The following year, Smart entered graduate school at Georgia Tech where he began working on his master’s degree in city and regional planning. Over the summer of 2008, Smart worked as an intern at the Georgia Department of Transportation, where he supported planning staff in the delivery of Georgia’s s transportation enhancement program and helped to prioritize bicycle, pedestrian, and last-mile connectivity projects in key areas across the state. During his second and final year in the city and regional planning program, he was elected president of Georgia Tech’s Student Planning Association and was also selected as “Best All Around Student” by the faculty of the School of City and Regional Planning.
After graduation, Smart transitioned into a project manager role continuing to work on local transportation projects and providing technical support for the alternatives analysis for the Georgia Department of Transportation’s Atlanta to Chattanooga High Speed Ground Transportation Study. In 2010, he accepted a two-year term appointment position as an environmental protection specialist with the Federal Transit Administration (FTA). While at FTA, he provided invaluable support to numerous transit providers and managed the environmental review process for numerous transit projects across the southeastern United States and Puerto Rico.
Currently Smart is a senior transit planner and the National Environmental Policy Act (NEPA) lead for Aecom’s southeast region transit planning practice and has worked with transit agencies to implement key projects in many Southeastern U.S. cities and transit markets. Recent experiences include managing the environmental review process for the Georgia Multimodal Passenger Terminal (MMPT) in downtown Atlanta, Atlanta Streetcar, Atlanta BeltLine, Fort Lauderdale Streetcar, Central Florida Commuter Rail/SunRail in Orlando, Lynx Blue Line Extension in Charlotte, Charlotte Streetcar, Durham-Orange Light Rail Transit, and the Jacksonville Transit Authority’s bus rapid transit corridors in Jacksonville, Florida.

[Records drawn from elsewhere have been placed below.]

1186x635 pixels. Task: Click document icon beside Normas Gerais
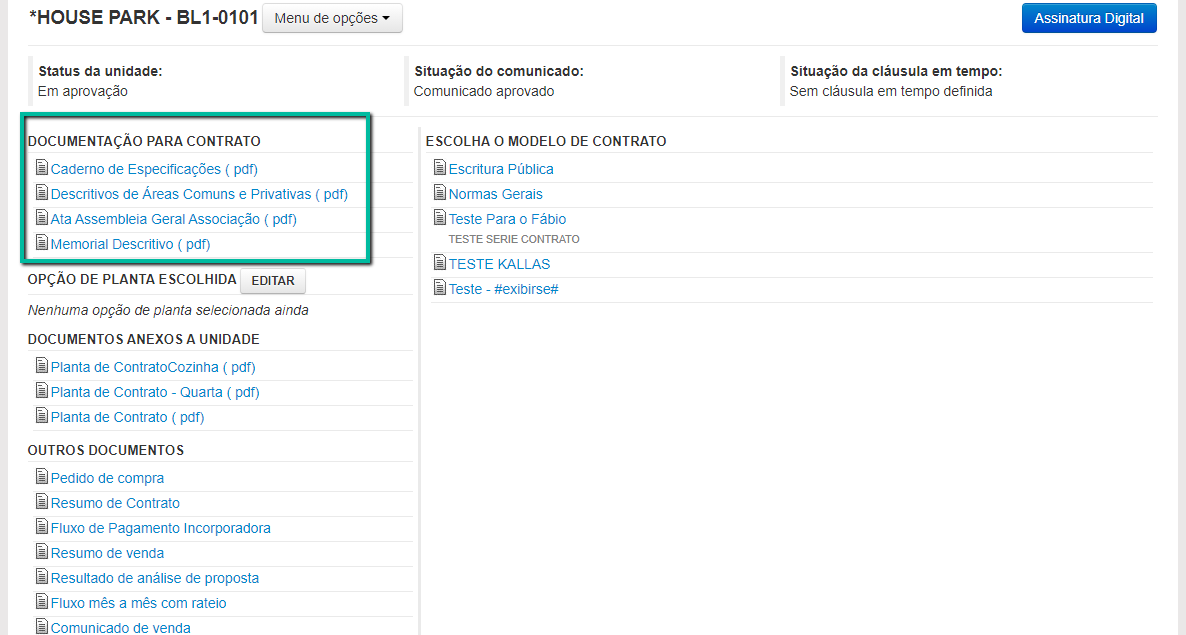click(x=439, y=193)
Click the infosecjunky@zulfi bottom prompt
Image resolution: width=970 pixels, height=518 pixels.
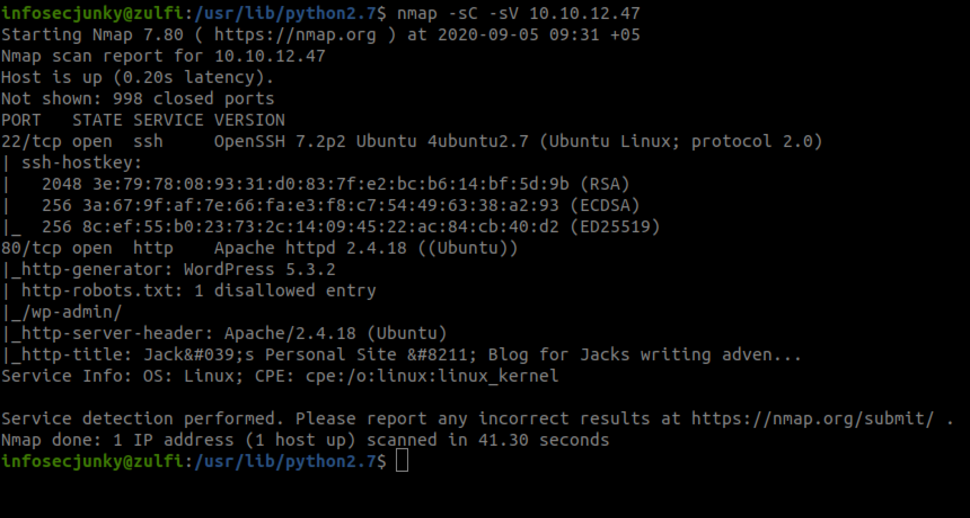[x=92, y=461]
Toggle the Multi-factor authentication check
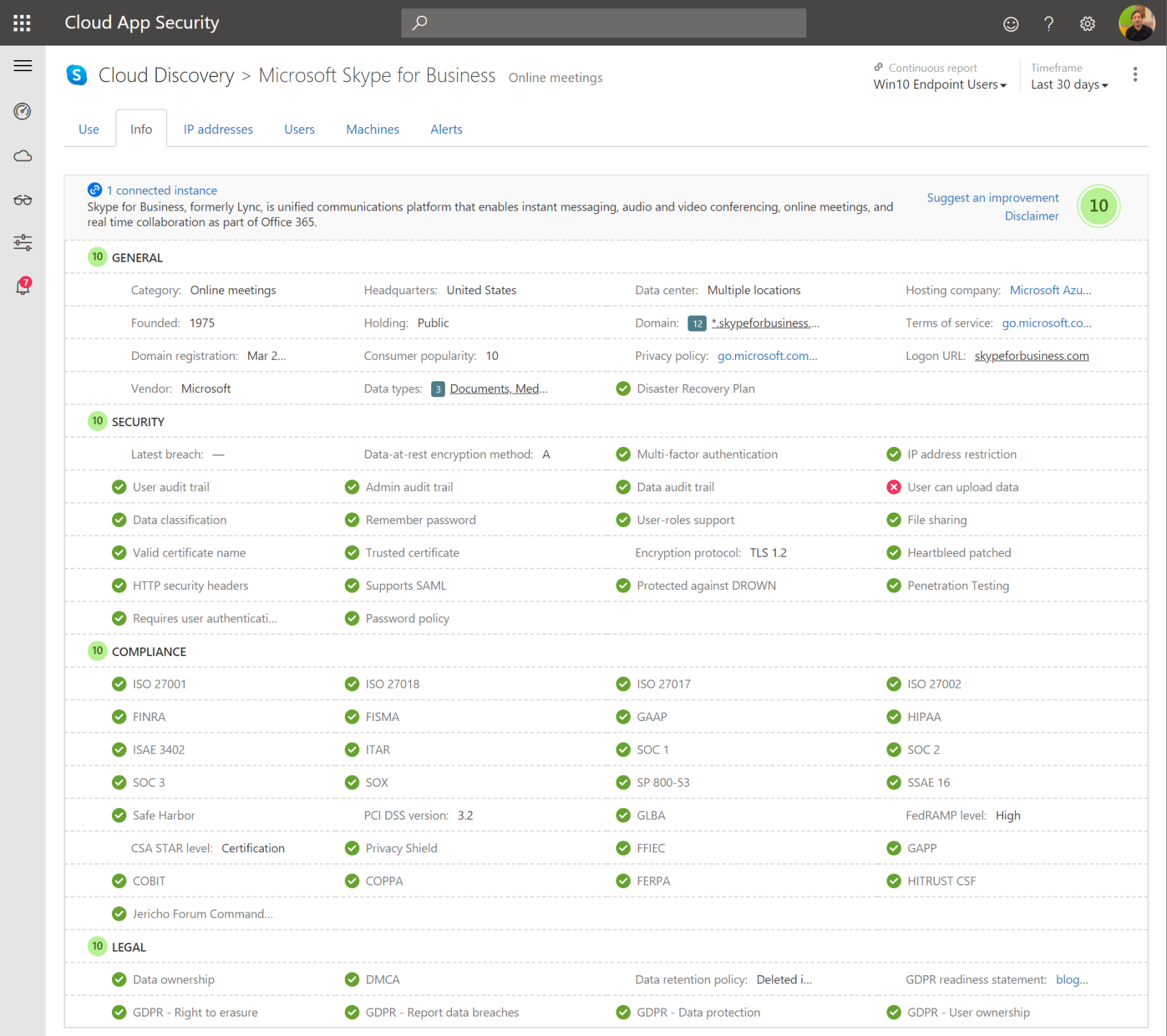1167x1036 pixels. click(x=623, y=454)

Smart was also responsible for nomination of the Georgia MMPT project and eventual selection by the White House as a project of regional and national significance to serve as a demonstration project to help implement Executive Order 13604 – Improving Performance of Federal Permitting and Review of Infrastructure Projects.
“After visiting Seaside, Florida, as a child — the birthplace of New Urbanism — I knew that I was going to be a city planner. However, my interest in transit planning did not start until I was in graduate school at Georgia Tech and actually lived in the city for the first time. It is here that I began to really understand how efficient cities are when they have mobility options. I learned this through first-hand experience living and working in Atlanta and through my graduate studies at Georgia Tech. Cities with transit and other mobility options are happy places and they are places where people want to live, work and play.”
“I would like to see more public support for public transit. As a transit planner living and working in Atlanta, I understand that the next frontier for our transit planning work is getting the majority of the people in this region, if not everyone, excited about transit expansion projects and new transit service that have been planned and discussed for years. One of the things that I don’t think most people realize is that transit options remove cars from severely congested roadways. Those who will never consider transit for their daily commute should learn to support transit expansion because it will most likely improve their experience if fewer cars are on the roadway. And that is where my job is most important — turning raw transit data into a presentation and conversation that is easily understood by the public. Furthermore, if we are happy with a service such as public transit, it tends to translate into demands which may be heard by our elected officials — possibly paving the way for changes in the way we fund public transit service.”